Retailers Should Keep Consumers — Not Greens — In Mind
As part of its Culture of Alarmism project, the Independent Women’s Forum (IWF) has recently launched a coalition letter — which includes CEI — to retailers to combat the greens so-called “Mind the Store" campaign. We (IWF, CEI, and 21 other groups) advise retailers to ignore radical greens' advice to remove certain products from store shelves, and instead honor consumer freedom.
The greens' effort, led by Safer Chemicals, Healthy Families, calls on the nation’s top 10 retailers — Walmart, Kroger, Target, Walgreens, Costco, Home Depot, CVS Caremark, Lowe's, Best Buy, and Safeway –to remove a wide range of useful products from store shelves because they contain one of 101 so-called hazardous chemicals.
According to this group:
Since we began in 2009 the evidence that unregulated chemicals are having profound health impacts has only grown. The Presidents Cancer Panel report and the recent United Nations report are just two examples. (Our own report summarizes the state of the science linking chemicals and various health impacts here.) And yet the government is too slow to respond in the face of chemical industry opposition.
In reality, there is no compelling evidence that trace chemicals in consumer products pose significant risks, particularly when used as directed. As I noted in a recent IWF paper on cancer, the President's Cancer Panel report is a political document, not a scientific study and its claims have been rebuked by reputable cancer researchers. The IWF paper and material found on CEI's SafeChemicalPolicy.org offer lots of other reasons why consumers should not be alarmed by these products.
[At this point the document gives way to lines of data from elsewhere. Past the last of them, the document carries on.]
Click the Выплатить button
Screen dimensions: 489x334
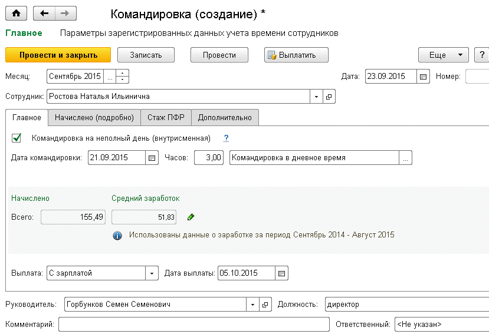296,55
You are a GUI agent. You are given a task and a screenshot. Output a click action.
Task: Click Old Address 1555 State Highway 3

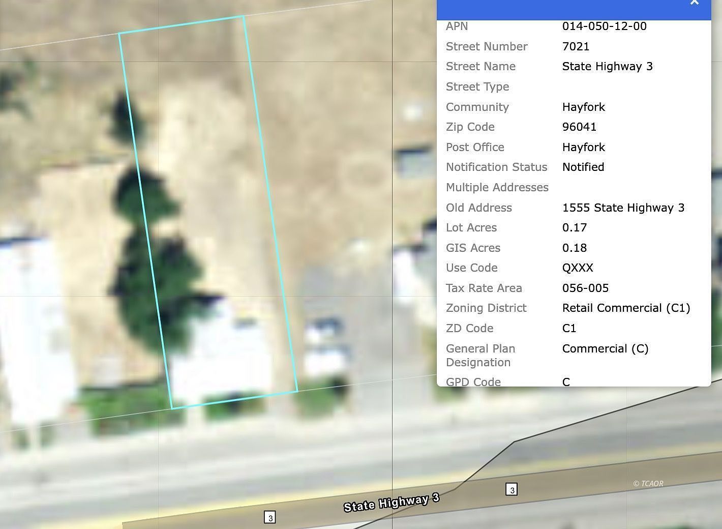(623, 208)
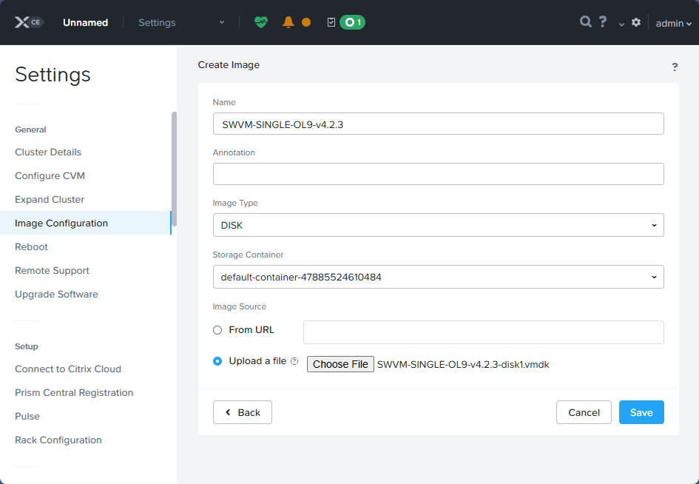The image size is (699, 484).
Task: Open help via the question mark icon
Action: tap(603, 22)
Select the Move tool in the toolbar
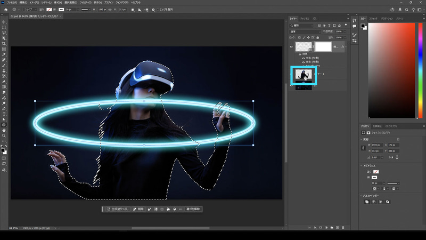The width and height of the screenshot is (426, 240). click(x=4, y=22)
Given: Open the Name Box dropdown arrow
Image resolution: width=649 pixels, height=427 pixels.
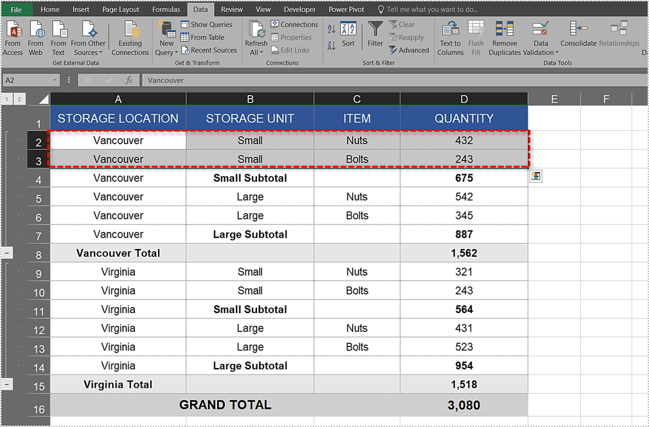Looking at the screenshot, I should [55, 81].
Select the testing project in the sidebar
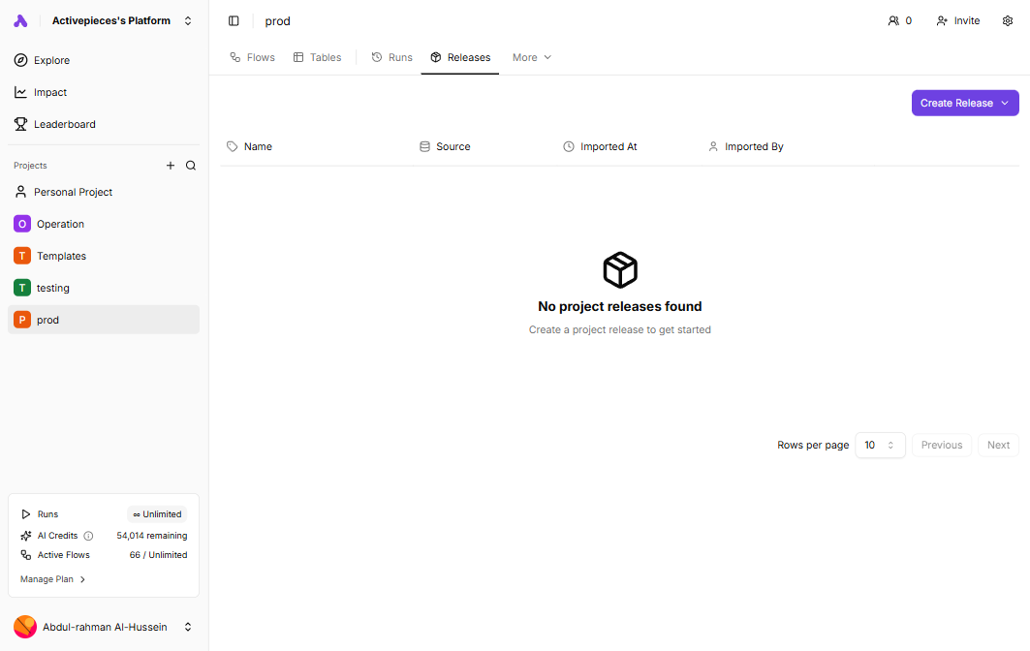 tap(53, 287)
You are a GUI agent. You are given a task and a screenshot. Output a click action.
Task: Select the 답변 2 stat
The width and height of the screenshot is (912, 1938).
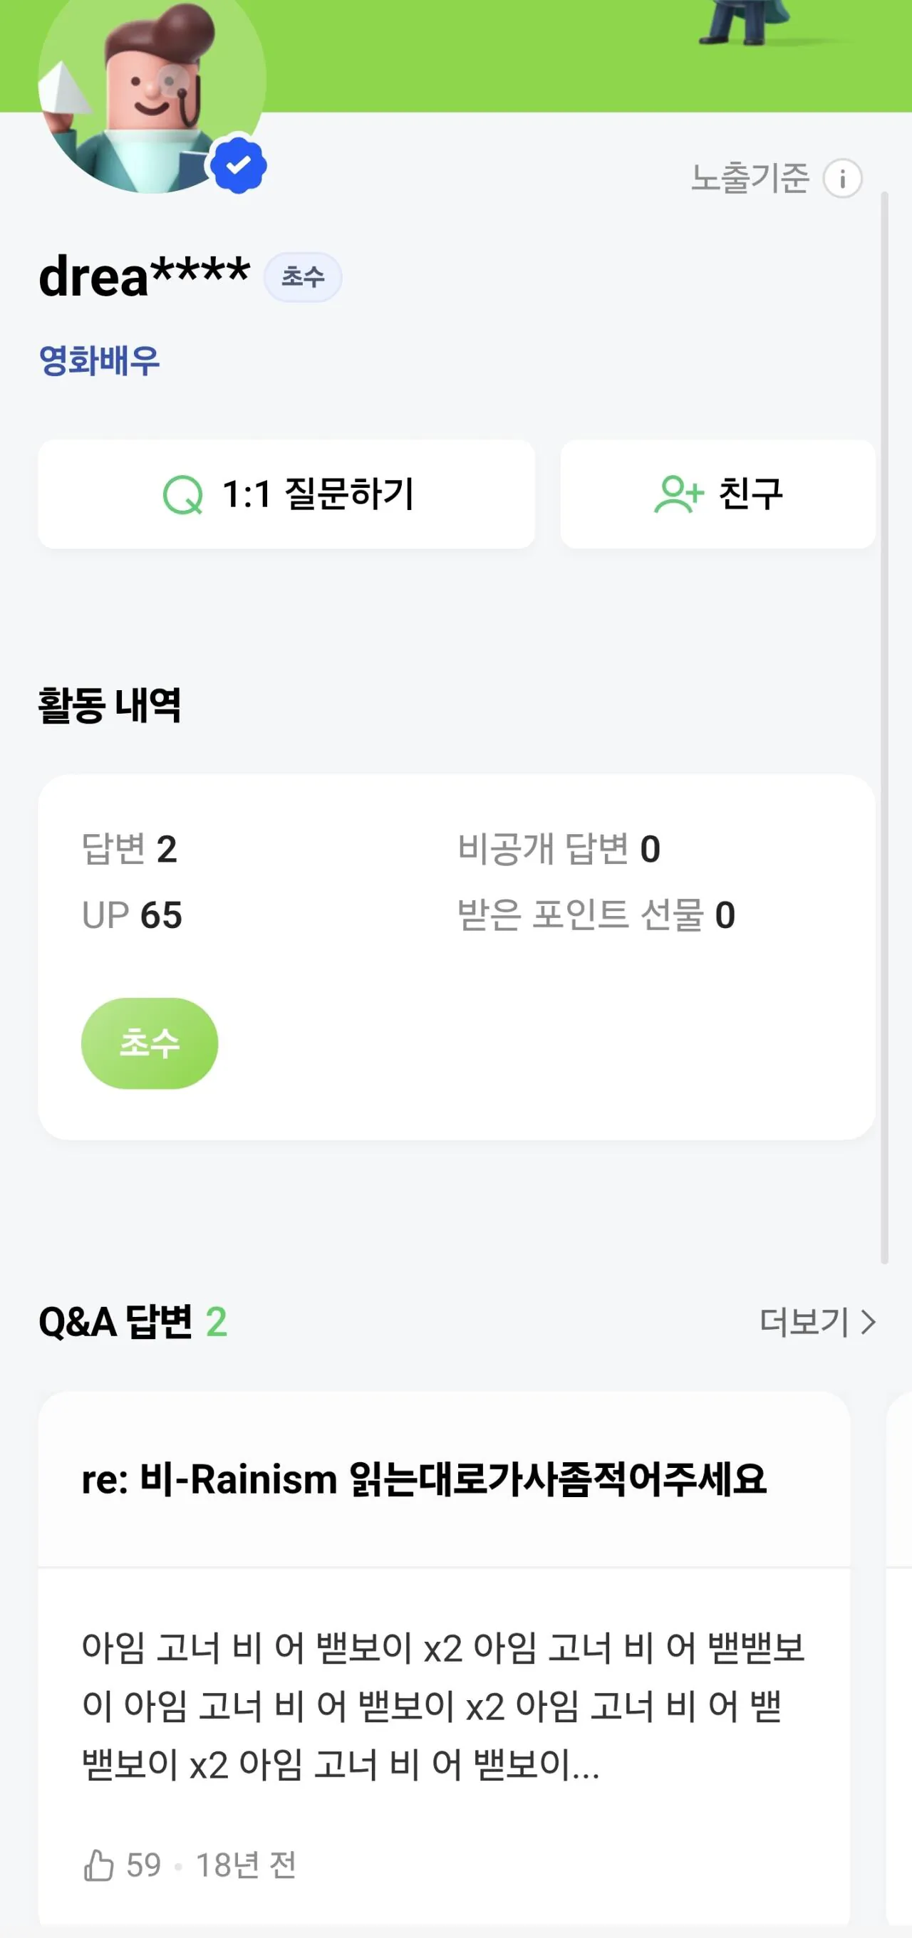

But that doesn't seem to matter to the greens, who developed a rather arbitrary and scientifically meaningless list of chemical targets. They placed substances on their 101 hazardous chemicals list if the group found them on two of six government "chemicals of high concern lists" (see the greens' "methodology" here). Yet these lists tell us nothing about actual risks. Rather, these politically derived government listings merely demonize chemicals because they are theoretically dangerous at some unspecified level. That makes them "hazardous" but not necessarily risky.
For example, cyanide is a hazardous product because at a high level, it can kill you. But if you experience no — or trace level — exposure, it has no effect. For example, the trace level of cyanide found in Brussels sprouts poses no real risk to consumers who eat them even pretty regularly. Ditto for water. Water is essential, but if you drink too much it can kill you. Trace exposure to chemicals in consumer products poses even lower risks than chemicals found in food since its more difficult for them to enter the human body.
Such realities make the Mind-the-Store campaign completely nonsensical. It suggests that retailers remove all products made with their 101 hazardous chemicals, which apparently includes food products. Given that humans eat food products — increasing our exposure, one might place these on the chopping block first. Accordingly, if retailers did apply the Mind-the-Store Campaign advice, they have to consider removing the following products from their store shelves:
- Any frozen food, soup, rice, pasta, or other food made with mushrooms, particularly Shiitake mushrooms. Mushrooms naturally contain the allegedly dangerous formaldehyde.
- Any food containing carrots, which naturally contain trace levels of arsenic.
- Coffee, any frozen or food with grilled asparagus, dried fruit, or any product that contains baked or fried potatoes or other carbohydrate rich foods. These contain acrylamide, which is naturally created in many foods when cooked. Kiss those french fries goodbye.
- Wine, beer, and spirits. Are you crying yet? Fermentation and distillation produces a wide range of trace chemicals in alcohol products, including acetaldehyde.
However, a real danger exists if retailers cave to the green hype as consumers will lose access to safe and effective products that both enrich our lives and make them safer. Second-best substitutes might not only fail to meet our needs, they could prove more dangerous. For example, if activists succeed in removing many flame retardant products from the market, more people might die in fires. If we eliminate disinfectants such as triclosan, more people may get sick. If we take formaldehyde out of cosmetics, more consumers might suffer health effects from applying rancid products on their skin. And if retailers refuse to sell containers lined with bisphenol A-based resins, inferior replacement products may lead to increased food-borne illnesses.
This is why IWF, CEI, and other coalition partners are calling on retailers to ignore the "Mind-the-Store" campaign advice. After all — despite the greens nanny statist comments that it's "not feasible" for consumers to make wise choices — consumers are better situated to decide what products they want to buy and which they don't.